Renting Versus Owning in Manhattan: A Price Breakdown by Neighborhood
As the gap between the monthly cost of owning and renting a home in Manhattan has narrowed, many New York apartment hunters are asking themselves whether they should buy or not buy.
While mortgage rates remain historically low, rents continue rising: the median rent in Manhattan hit $3,100 in the first quarter of this year, which was 7.1 percent higher than the same period in 2011, according to appraisal firm Miller Samuel. In some instances, rents are breaking records from before the financial crisis.
That has some New Yorkers taking a closer look at purchasing a home.
Factors to consider
If you have regular increases in rent, at some point, those with the down payment say it only makes sense for them to consider buying property.
Of course, the decision to rent or own depends on countless financial and personal considerations.

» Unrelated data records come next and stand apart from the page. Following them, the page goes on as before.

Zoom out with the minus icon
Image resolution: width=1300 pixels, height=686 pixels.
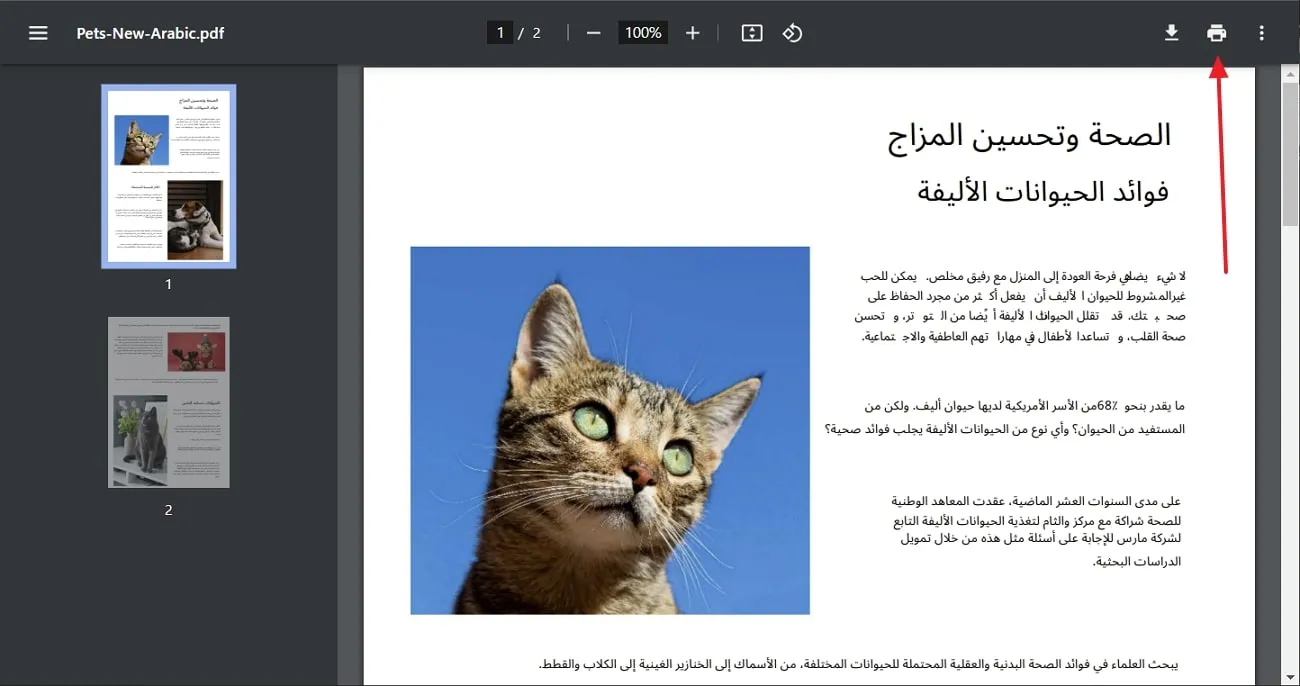[x=593, y=32]
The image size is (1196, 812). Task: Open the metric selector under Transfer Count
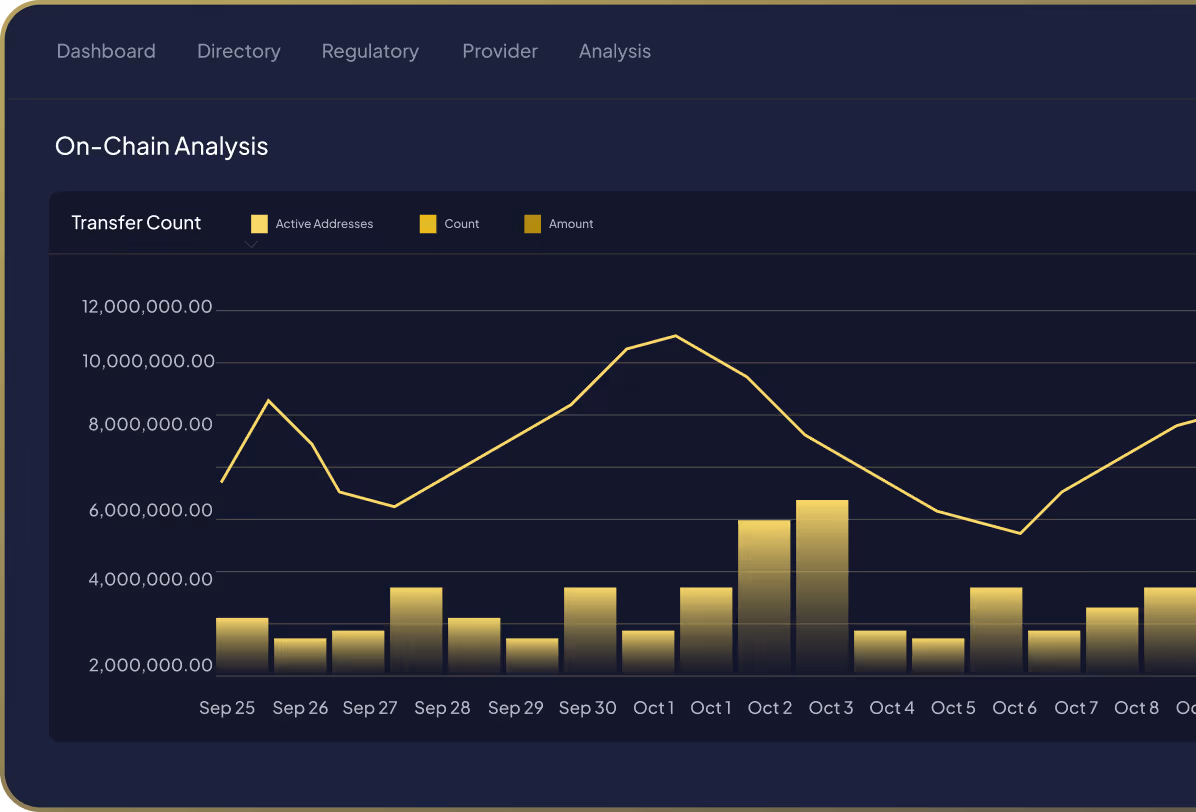pyautogui.click(x=251, y=243)

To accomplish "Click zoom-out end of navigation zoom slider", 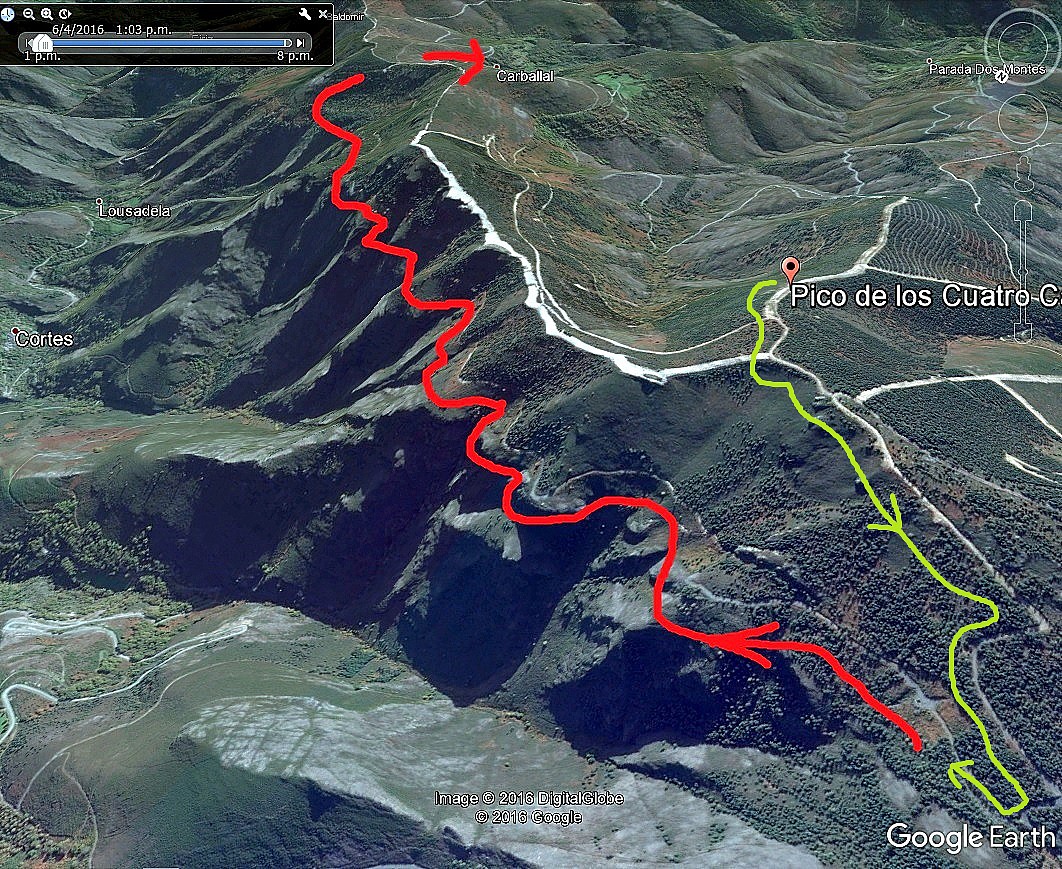I will (x=1023, y=333).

For some, qualifying for a mortgage can be practically impossible these days, when exemplary credit and a 20 percent down payment have become the standard.
For others, the chance to invest in a saleable asset combined with the tax advantages of homeownership, give them more enough reason to leave the rental world behind.
But for many Manhattan apartment hunters who can afford to take either route, an important factor is the difference in fixed monthly costs — that is, the rent compared to the expense of mortgage payments, maintenance fees and real estate taxes, along with common charges for co-ops and condos.
The variables used in neighborhood comparison
Using data compiled and crunched by StreetEasy, numerous Manhattan neighborhoods were closely examined in order to get a better idea of how this slippery metric works.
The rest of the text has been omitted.